Herstellungskosten

Bewertungsmaßstab in der
Handels- und Steuerbilanz für selbsterstellte Vermögensgegenstände. Gem. § 255 II HGB
gehen in die Herstellungskosten die Aufwendungen ein, die durch den Verbrauch von Gütern
und die Inanspruchnahme von Diensten für die Herstellung eines Vermögensgegenstandes,
seine Erweiterung oder für eine über seinen ursprünglichen Zustand hinausgehende
wesentliche Verbesserung entstehen. Kalkulatorische Kosten, die nicht deckungsgleich mit
Aufwendungen sind, dürfen nicht berücksichtigt werden, im Unterschied zu den
Herstellkosten in der Kostenrechnung. In der Handelsbilanz besteht (§ 255 HGB)

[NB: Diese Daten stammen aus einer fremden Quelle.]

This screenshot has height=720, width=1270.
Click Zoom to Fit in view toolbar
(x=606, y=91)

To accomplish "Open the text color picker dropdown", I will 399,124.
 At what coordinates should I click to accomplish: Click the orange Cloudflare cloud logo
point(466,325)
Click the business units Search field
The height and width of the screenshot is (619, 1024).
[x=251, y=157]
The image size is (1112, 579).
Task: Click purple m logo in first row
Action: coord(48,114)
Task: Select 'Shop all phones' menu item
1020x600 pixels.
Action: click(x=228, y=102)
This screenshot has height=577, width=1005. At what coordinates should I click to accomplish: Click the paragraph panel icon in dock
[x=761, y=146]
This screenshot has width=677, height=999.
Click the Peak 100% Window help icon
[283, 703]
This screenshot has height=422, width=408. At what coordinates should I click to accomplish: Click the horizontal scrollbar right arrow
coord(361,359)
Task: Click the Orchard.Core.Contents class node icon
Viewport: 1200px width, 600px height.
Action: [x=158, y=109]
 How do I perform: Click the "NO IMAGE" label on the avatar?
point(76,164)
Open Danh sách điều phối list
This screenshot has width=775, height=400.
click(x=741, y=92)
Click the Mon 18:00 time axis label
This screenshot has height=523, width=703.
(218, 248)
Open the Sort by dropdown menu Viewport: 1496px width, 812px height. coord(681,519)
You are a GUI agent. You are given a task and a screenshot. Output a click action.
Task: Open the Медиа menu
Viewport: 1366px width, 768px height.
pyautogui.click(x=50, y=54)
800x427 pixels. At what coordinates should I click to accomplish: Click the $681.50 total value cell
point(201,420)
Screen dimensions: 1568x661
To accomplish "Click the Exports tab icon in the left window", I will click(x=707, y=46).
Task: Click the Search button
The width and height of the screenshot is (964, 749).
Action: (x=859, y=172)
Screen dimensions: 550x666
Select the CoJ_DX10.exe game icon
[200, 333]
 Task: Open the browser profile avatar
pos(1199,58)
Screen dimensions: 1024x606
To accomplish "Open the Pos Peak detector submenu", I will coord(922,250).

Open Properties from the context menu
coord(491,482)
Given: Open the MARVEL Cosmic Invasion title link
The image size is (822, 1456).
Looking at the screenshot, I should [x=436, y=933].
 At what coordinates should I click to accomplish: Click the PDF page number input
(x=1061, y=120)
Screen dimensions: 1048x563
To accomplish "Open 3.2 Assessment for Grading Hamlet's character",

Aktivierungspflicht für Material- und Fertigungseinzelkosten sowie Sondereinzelkosten der
Fertigung, während für Material- und Fertigungsgemeinkosten (einschließlich
Abschreibungen) sowie allgemeine Verwaltungskosten ein Aktivierungswahlrecht eingeräumt
wird. Ein Aktivierungsverbot besteht für Vertriebskosten. In der Steuerbilanz erfolgt
gem. § 6 I EStG zwar ebenfalls der Ansatz zu Herstellungskosten, jedoch ist der
einzubeziehende Umfang der Kosten in Abschnitt 33 EStR insoweit abweichend vom HGB
definiert, als für Material- und Fertigungsgemeinkosten kein Aktivierungswahlrecht,
sondern Aktivierungspflicht besteht. Fremdkapitalzinsen sind sowohl in der Handels- als
auch in der Steuerbilanz grundsätzlich nicht aktivierungsfähig, nur in bestimmten
Ausnahmefällen (herstellungsbezogene Fremdkapitalaufnahme) darf eine Aktivierung
erfolgen, wobei in der StB die Möglichkeiten restriktiver sind.
Nach US-GAAP und IAS ist der Umfang der in die Herstellungskosten einzubeziehenden
Aufwendungen eindeutiger definiert, d. h. es bestehen grundsätzlich keine Wahlrechte,
sondern nur Einbeziehungspflichten oder -verbote. Damit sind die Möglichkeiten zur
bilanzpolitischen Gestaltung eingeschränkt. Lediglich für Fremdkapitalzinsen sieht IAS
bei Vorliegen bestimmter Voraussetzungen (Qualifying Asset) ein Aktivierungswahlrecht vor,
nach US-GAAP besteht in diesem Fall Aktivierungspflicht.